Molecular cloning, characterization, and expression of the chicken heme oxygenase-1 gene in transfected primary cultures of chick embryo liver cells

Abstract

Using chick heme oxygenase-1 (cHO-1) cDNA as a probe, three independent clones were identified from screening a lambda FixII chick genomic library. Genomic Southern blots using this cDNA probe or a cHO-1 5′ specific probe showed that cHO-1 is a single-copy gene. Based on restriction enzyme analysis, Southern blots, polymerase chain reaction analysis and DNA sequencing, it was confirmed that the three overlapping clones isolated cover the entire cHO-1 gene, as well as approximately 10 kb of the flanking regions on both ends. As with mammalian HO-1s, cHO-1 has five exons and four introns. Computer analysis of the DNA sequence obtained identified consensus sequences corresponding to numerous transcription factor recognition elements.

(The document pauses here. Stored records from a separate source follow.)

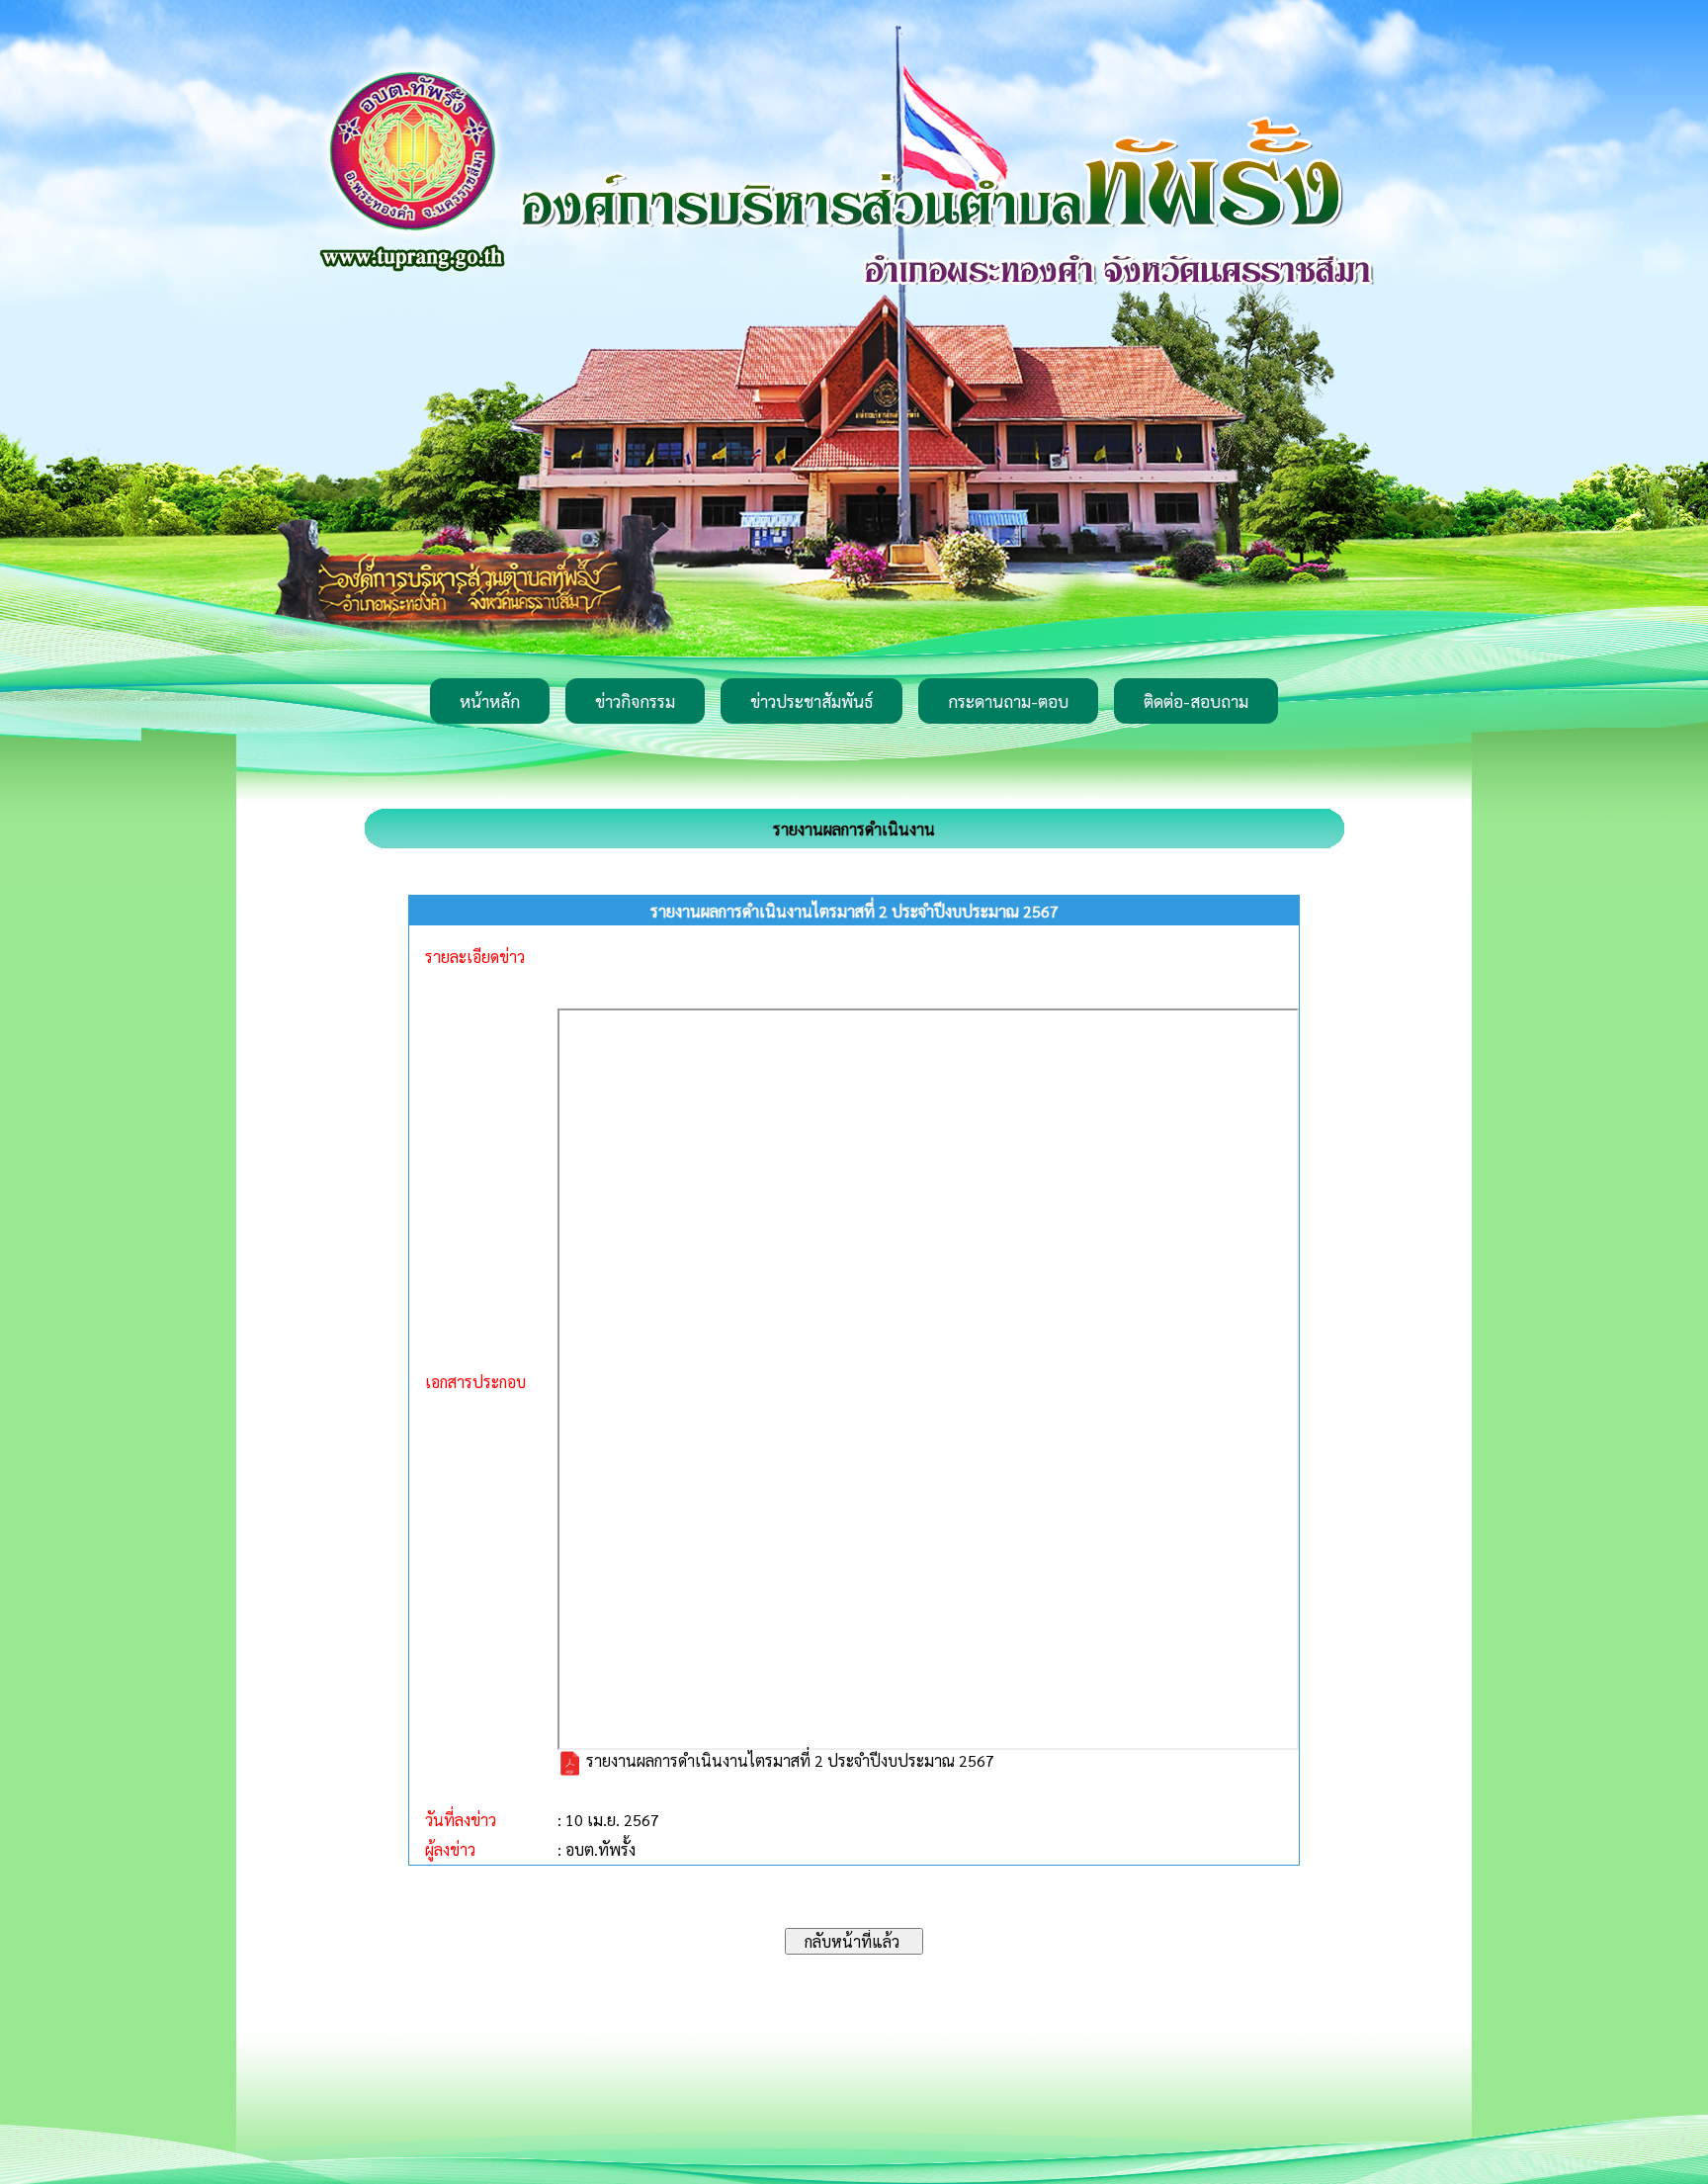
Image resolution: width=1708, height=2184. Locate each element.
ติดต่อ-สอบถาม (1196, 701)
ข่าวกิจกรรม (635, 701)
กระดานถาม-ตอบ (1008, 701)
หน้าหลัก (490, 701)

These include AP-1, AP-2, NF-kB, C/EBP, c-Myc and a metal-responding element identified in the promoter region, and two Sp-1 elements in intron 1. Transient expression studies in transfected primary cultures of chick embryo liver cells showed that a CAT reporter gene construct containing 2.8 kb of the cHO-1 promoter region responded to sodium arsenite, H 2O 2, transition metals and 12- O-tetradecanoylphorbol 13-acetate, but not to heme. Studies with deletion mutants, consisting of various lengths of the cHO-1 promoter region, indicated that there are two regions important for sodium arsenite induction, one located between residues −1642 and −1293, and the second located in the first 263 base pairs of the cHO-1 promoter. DNA binding studies by electrophoretic mobility shift assay showed that nuclear protein isolated from primary cultures of chick embryo liver cells bound to the oligonucleotide probe containing an AP-1 element identified at −1573 to −1580. In addition, such binding was increased by cobalt or sodium arsenite treatment.